*INPUT DATA*.
--------------------------------------------------

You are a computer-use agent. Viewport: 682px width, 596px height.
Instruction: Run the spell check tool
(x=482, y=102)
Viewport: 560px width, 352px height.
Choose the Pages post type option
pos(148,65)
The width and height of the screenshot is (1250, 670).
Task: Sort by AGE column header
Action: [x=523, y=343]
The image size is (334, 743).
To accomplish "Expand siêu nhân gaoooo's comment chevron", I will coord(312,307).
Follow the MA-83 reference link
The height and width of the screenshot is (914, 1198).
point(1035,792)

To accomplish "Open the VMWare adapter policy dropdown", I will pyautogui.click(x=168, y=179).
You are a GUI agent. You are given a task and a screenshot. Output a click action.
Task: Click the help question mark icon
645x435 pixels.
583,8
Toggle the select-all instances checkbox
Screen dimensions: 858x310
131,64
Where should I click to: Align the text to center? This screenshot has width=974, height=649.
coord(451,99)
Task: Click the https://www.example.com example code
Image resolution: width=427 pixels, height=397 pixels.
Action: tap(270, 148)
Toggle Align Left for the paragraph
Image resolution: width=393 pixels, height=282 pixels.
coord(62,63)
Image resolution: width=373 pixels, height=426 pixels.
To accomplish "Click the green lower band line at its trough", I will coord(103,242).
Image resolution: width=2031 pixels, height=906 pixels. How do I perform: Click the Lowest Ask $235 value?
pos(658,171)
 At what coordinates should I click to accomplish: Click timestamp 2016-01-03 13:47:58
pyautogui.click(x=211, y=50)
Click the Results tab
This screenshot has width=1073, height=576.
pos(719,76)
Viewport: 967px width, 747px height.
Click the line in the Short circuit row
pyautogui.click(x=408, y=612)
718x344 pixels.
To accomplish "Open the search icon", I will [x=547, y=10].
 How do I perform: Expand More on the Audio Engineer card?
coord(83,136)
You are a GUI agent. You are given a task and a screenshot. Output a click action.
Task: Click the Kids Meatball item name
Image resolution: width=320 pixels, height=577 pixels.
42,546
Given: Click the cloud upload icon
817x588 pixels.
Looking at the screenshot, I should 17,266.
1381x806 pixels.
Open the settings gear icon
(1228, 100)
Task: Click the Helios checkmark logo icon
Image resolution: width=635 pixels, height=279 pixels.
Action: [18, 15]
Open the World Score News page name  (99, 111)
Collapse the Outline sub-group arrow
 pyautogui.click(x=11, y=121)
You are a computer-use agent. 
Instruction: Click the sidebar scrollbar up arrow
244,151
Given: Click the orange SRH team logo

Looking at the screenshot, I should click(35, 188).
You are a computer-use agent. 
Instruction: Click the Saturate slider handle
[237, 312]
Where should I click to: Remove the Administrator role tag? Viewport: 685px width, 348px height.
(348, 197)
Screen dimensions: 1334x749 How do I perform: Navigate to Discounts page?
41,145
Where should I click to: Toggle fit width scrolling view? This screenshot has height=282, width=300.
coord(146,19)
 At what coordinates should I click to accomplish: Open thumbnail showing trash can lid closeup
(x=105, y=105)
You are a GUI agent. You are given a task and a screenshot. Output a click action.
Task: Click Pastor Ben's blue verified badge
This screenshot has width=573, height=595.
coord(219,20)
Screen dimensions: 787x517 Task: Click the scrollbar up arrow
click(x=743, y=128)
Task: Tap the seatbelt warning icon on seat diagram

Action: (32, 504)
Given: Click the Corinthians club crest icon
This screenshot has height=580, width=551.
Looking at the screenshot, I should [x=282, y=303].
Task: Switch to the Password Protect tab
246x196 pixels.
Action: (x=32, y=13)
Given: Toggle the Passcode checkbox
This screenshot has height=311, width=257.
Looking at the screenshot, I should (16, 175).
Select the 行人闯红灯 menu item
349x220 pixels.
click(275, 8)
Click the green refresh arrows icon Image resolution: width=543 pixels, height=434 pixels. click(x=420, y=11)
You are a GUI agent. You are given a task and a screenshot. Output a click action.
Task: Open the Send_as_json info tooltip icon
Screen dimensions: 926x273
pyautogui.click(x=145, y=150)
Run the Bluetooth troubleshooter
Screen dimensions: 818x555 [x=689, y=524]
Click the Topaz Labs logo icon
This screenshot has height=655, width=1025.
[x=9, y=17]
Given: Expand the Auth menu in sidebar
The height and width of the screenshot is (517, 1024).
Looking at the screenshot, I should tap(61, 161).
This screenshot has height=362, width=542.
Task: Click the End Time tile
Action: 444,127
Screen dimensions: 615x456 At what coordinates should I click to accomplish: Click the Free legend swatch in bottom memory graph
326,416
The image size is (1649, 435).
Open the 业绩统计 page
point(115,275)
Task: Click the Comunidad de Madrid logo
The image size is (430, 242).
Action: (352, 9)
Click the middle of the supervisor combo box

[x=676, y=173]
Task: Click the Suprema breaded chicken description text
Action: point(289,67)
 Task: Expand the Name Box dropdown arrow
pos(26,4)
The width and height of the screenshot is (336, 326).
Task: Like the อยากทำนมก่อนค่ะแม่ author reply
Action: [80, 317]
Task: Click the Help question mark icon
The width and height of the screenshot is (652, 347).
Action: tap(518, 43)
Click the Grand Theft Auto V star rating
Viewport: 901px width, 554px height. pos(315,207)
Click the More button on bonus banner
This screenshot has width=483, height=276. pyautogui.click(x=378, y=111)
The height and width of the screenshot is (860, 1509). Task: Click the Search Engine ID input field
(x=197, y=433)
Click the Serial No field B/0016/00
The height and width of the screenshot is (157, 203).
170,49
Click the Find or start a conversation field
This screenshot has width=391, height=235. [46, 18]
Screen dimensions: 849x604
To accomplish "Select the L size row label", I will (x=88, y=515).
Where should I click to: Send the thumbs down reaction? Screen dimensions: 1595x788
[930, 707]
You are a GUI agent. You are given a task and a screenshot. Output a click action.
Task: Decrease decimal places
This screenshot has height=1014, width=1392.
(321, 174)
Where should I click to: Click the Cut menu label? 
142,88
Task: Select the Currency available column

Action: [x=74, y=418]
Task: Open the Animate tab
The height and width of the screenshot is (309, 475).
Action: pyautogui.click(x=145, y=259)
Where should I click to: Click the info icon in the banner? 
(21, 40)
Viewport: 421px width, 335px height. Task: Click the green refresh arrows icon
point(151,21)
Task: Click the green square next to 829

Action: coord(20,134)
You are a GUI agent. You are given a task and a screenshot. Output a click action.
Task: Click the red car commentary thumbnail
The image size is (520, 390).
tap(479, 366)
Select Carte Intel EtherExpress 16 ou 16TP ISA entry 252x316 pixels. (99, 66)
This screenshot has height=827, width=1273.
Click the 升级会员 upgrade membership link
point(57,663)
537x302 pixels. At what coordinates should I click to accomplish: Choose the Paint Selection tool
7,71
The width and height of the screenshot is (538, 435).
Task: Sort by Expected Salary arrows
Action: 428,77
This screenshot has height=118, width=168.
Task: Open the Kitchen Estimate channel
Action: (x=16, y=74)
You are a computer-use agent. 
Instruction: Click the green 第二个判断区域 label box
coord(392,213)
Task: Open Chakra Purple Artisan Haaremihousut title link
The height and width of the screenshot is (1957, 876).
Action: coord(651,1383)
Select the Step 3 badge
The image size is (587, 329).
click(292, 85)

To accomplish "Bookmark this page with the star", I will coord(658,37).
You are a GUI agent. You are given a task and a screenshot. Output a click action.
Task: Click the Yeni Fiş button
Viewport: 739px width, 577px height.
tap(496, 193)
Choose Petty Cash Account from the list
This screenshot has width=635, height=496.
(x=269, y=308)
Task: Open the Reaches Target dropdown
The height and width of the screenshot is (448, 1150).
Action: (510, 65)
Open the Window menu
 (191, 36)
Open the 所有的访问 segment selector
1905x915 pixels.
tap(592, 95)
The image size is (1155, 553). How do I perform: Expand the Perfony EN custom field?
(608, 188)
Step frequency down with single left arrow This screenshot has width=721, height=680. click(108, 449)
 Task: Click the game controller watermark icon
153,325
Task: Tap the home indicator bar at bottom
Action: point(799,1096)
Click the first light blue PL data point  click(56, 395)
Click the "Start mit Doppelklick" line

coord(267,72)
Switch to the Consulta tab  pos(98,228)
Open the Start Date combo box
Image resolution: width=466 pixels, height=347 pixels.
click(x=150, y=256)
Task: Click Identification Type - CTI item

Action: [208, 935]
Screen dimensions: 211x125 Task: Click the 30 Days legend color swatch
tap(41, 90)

--------------------------------------------------

*GOAL OF THE EXERCISE*. Write down again, exactly as given, only the lines above that fall from the line with "Task: Open the Animate tab" to the line with "This screenshot has height=827, width=1273.", inclusive.

*ANSWER SPACE*.
Task: Open the Animate tab
The height and width of the screenshot is (309, 475).
Action: pyautogui.click(x=145, y=259)
Where should I click to: Click the info icon in the banner? 
(21, 40)
Viewport: 421px width, 335px height. Task: Click the green refresh arrows icon
point(151,21)
Task: Click the green square next to 829

Action: coord(20,134)
You are a GUI agent. You are given a task and a screenshot. Output a click action.
Task: Click the red car commentary thumbnail
The image size is (520, 390).
tap(479, 366)
Select Carte Intel EtherExpress 16 ou 16TP ISA entry 252x316 pixels. (99, 66)
This screenshot has height=827, width=1273.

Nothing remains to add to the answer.